§ **Stored data entries**:
--- --- ---
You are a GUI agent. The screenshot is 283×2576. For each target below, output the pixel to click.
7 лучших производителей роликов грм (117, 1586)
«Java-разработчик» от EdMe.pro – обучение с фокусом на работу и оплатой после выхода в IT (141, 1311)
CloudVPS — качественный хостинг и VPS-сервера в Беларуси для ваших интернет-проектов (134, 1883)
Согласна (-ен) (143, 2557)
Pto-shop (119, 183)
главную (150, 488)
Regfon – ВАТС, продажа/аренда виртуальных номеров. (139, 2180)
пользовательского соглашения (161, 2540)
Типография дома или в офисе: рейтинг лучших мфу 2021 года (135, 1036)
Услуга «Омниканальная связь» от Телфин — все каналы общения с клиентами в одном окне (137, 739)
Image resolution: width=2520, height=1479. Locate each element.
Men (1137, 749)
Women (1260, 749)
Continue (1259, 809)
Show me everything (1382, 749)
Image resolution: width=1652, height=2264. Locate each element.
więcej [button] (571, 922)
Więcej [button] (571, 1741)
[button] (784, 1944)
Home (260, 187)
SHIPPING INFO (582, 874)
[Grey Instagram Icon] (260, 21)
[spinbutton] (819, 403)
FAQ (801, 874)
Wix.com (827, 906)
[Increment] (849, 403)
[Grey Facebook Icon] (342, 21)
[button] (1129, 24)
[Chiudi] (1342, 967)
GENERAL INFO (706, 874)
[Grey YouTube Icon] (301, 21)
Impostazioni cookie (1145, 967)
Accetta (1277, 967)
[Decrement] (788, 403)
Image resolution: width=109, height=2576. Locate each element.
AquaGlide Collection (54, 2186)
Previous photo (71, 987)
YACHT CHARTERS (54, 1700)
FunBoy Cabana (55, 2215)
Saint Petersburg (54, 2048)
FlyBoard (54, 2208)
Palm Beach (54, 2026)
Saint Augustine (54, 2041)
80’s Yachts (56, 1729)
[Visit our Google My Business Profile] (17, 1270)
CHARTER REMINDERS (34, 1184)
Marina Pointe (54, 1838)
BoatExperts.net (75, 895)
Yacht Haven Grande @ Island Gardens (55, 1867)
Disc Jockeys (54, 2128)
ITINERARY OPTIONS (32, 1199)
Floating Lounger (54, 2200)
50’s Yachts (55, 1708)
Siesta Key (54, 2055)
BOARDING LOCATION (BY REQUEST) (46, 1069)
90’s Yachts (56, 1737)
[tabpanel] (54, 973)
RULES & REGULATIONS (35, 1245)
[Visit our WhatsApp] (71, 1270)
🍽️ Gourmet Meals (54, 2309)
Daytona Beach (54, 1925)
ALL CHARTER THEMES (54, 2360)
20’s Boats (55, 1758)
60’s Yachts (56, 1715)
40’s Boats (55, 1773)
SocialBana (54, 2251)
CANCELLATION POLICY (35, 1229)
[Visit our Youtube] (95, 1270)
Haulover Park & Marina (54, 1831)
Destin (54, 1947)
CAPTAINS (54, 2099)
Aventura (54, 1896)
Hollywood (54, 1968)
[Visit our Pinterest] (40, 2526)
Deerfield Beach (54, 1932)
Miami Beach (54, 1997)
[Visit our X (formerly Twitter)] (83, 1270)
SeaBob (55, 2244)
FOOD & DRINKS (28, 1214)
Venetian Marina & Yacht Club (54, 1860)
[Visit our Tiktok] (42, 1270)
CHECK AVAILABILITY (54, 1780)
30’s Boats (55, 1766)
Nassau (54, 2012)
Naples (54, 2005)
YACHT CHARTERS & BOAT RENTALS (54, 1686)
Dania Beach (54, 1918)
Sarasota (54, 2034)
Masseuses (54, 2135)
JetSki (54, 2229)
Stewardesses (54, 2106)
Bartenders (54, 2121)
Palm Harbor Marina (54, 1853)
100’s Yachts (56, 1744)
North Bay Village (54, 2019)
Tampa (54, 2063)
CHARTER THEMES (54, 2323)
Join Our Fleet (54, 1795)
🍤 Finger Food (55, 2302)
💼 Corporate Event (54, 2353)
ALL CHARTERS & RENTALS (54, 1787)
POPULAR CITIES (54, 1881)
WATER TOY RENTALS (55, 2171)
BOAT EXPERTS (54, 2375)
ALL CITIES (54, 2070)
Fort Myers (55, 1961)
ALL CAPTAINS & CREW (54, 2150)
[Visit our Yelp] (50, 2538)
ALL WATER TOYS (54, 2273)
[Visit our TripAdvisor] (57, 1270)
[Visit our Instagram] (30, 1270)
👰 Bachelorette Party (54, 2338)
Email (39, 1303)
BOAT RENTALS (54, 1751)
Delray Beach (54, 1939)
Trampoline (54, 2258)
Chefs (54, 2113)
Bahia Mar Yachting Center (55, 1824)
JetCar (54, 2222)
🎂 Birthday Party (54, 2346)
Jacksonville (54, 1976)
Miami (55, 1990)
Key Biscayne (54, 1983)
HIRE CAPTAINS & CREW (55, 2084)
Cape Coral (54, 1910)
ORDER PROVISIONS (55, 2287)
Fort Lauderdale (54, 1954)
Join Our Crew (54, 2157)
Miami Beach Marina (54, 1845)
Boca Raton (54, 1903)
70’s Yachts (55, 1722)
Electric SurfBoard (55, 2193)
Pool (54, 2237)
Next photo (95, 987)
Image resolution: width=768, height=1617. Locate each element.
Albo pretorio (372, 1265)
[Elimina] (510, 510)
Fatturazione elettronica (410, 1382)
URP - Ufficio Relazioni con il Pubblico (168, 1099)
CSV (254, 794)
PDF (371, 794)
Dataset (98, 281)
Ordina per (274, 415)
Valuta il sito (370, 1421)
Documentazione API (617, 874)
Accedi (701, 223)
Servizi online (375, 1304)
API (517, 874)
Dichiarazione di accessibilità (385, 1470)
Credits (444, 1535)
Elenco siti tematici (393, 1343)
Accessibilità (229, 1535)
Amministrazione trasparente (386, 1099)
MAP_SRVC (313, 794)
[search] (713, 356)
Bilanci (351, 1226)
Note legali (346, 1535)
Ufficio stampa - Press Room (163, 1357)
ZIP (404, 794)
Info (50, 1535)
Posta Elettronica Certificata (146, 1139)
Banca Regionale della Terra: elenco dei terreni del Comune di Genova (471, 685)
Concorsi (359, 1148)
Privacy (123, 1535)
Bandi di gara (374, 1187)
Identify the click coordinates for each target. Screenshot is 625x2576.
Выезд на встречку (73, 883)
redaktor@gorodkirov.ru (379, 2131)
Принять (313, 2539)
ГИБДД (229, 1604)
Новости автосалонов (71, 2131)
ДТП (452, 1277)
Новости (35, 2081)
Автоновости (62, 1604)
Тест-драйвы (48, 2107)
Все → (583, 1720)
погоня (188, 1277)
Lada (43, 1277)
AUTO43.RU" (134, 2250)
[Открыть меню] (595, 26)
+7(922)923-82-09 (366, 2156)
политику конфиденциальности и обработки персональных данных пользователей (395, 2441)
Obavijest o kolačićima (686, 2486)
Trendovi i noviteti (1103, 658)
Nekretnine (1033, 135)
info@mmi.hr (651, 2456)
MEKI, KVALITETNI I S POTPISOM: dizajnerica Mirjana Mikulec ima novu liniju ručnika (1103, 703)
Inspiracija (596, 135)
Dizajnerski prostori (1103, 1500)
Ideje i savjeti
--- --- ---
§ **To do**: Exactly the lines from the one holding "MAP_SRVC (313, 794)" through the end of the data are to be repeated, with both ends included.

§ **Written response**:
MAP_SRVC (313, 794)
[search] (713, 356)
Bilanci (351, 1226)
Note legali (346, 1535)
Ufficio stampa - Press Room (163, 1357)
ZIP (404, 794)
Info (50, 1535)
Posta Elettronica Certificata (146, 1139)
Banca Regionale della Terra: elenco dei terreni del Comune di Genova (471, 685)
Concorsi (359, 1148)
Privacy (123, 1535)
Bandi di gara (374, 1187)
Identify the click coordinates for each target. Screenshot is 625x2576.
Выезд на встречку (73, 883)
redaktor@gorodkirov.ru (379, 2131)
Принять (313, 2539)
ГИБДД (229, 1604)
Новости автосалонов (71, 2131)
ДТП (452, 1277)
Новости (35, 2081)
Автоновости (62, 1604)
Тест-драйвы (48, 2107)
Все → (583, 1720)
погоня (188, 1277)
Lada (43, 1277)
AUTO43.RU" (134, 2250)
[Открыть меню] (595, 26)
+7(922)923-82-09 (366, 2156)
политику конфиденциальности и обработки персональных данных пользователей (395, 2441)
Obavijest o kolačićima (686, 2486)
Trendovi i noviteti (1103, 658)
Nekretnine (1033, 135)
info@mmi.hr (651, 2456)
MEKI, KVALITETNI I S POTPISOM: dizajnerica Mirjana Mikulec ima novu liniju ručnika (1103, 703)
Inspiracija (596, 135)
Dizajnerski prostori (1103, 1500)
Ideje i savjeti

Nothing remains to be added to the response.